● **Work instructions**
Quote each line exactly, from the line that contains "Terms (132, 2548)" down to the last line of the listing, and no other lines.

Top of Material for the task

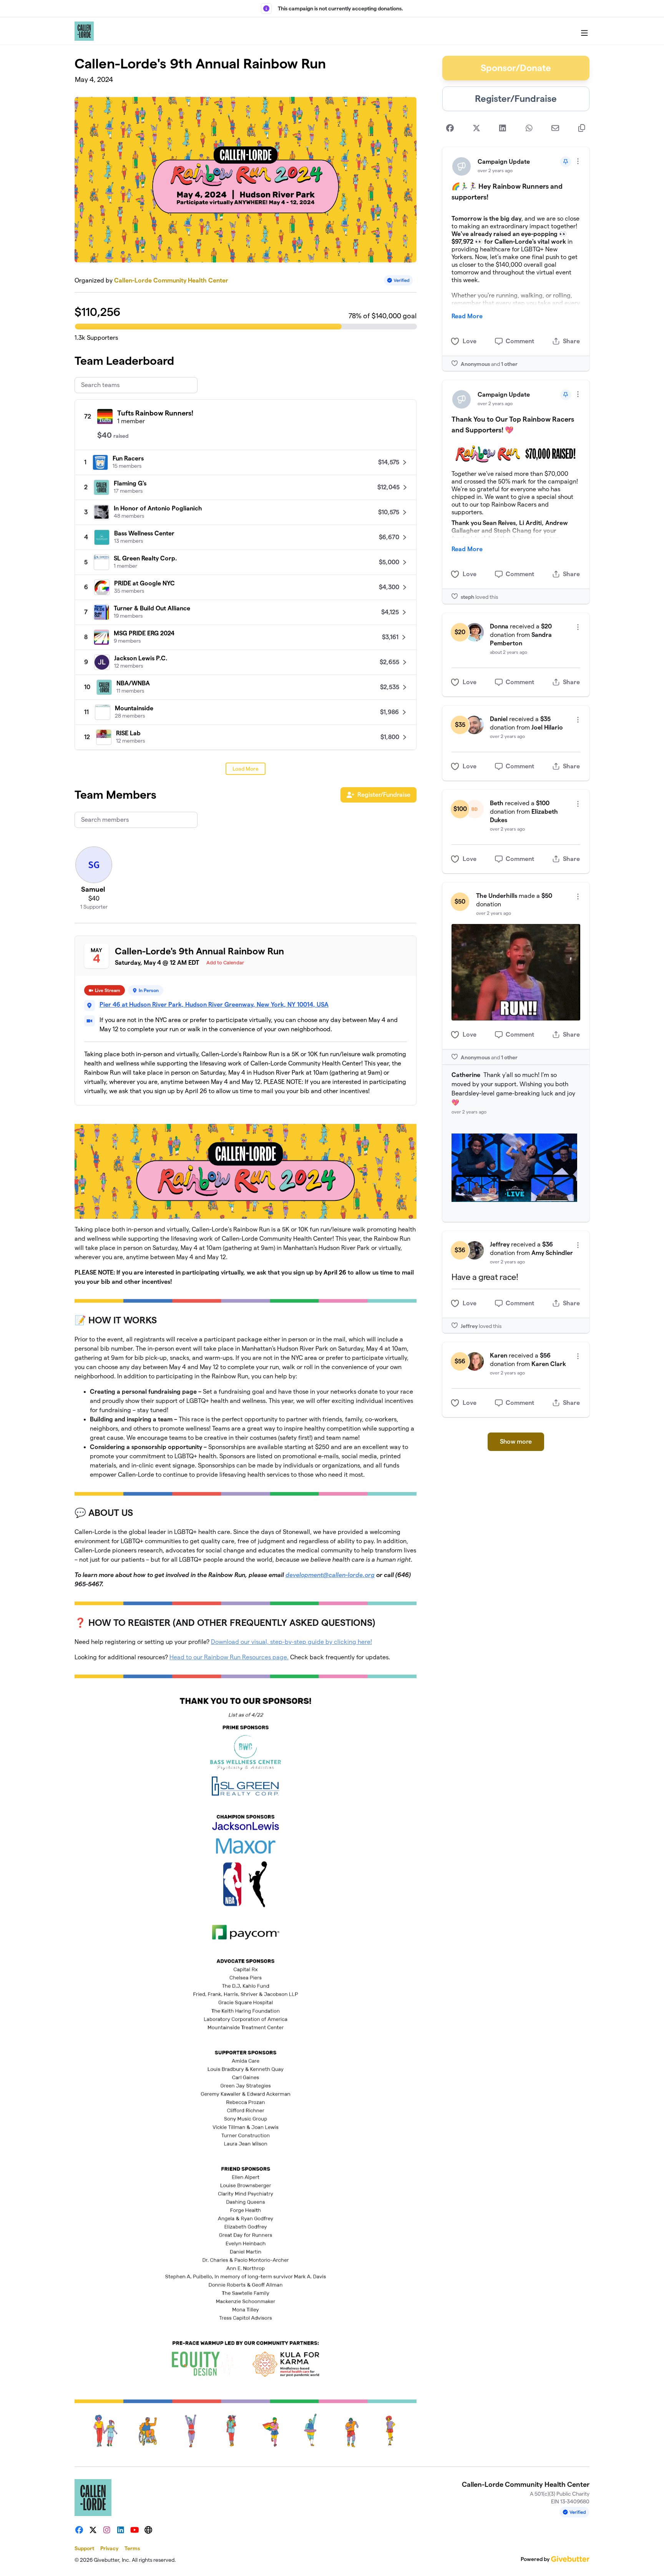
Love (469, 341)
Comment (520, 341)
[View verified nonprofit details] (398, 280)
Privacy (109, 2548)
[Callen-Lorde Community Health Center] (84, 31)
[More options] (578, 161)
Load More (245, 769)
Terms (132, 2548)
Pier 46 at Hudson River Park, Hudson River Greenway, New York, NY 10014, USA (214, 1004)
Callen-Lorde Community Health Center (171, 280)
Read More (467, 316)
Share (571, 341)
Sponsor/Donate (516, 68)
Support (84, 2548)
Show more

Bottom of Material for the task

● **Response to this exercise**
Terms (132, 2548)
Pier 46 at Hudson River Park, Hudson River Greenway, New York, NY 10014, USA (214, 1004)
Callen-Lorde Community Health Center (171, 280)
Read More (467, 316)
Share (571, 341)
Sponsor/Donate (516, 68)
Support (84, 2548)
Show more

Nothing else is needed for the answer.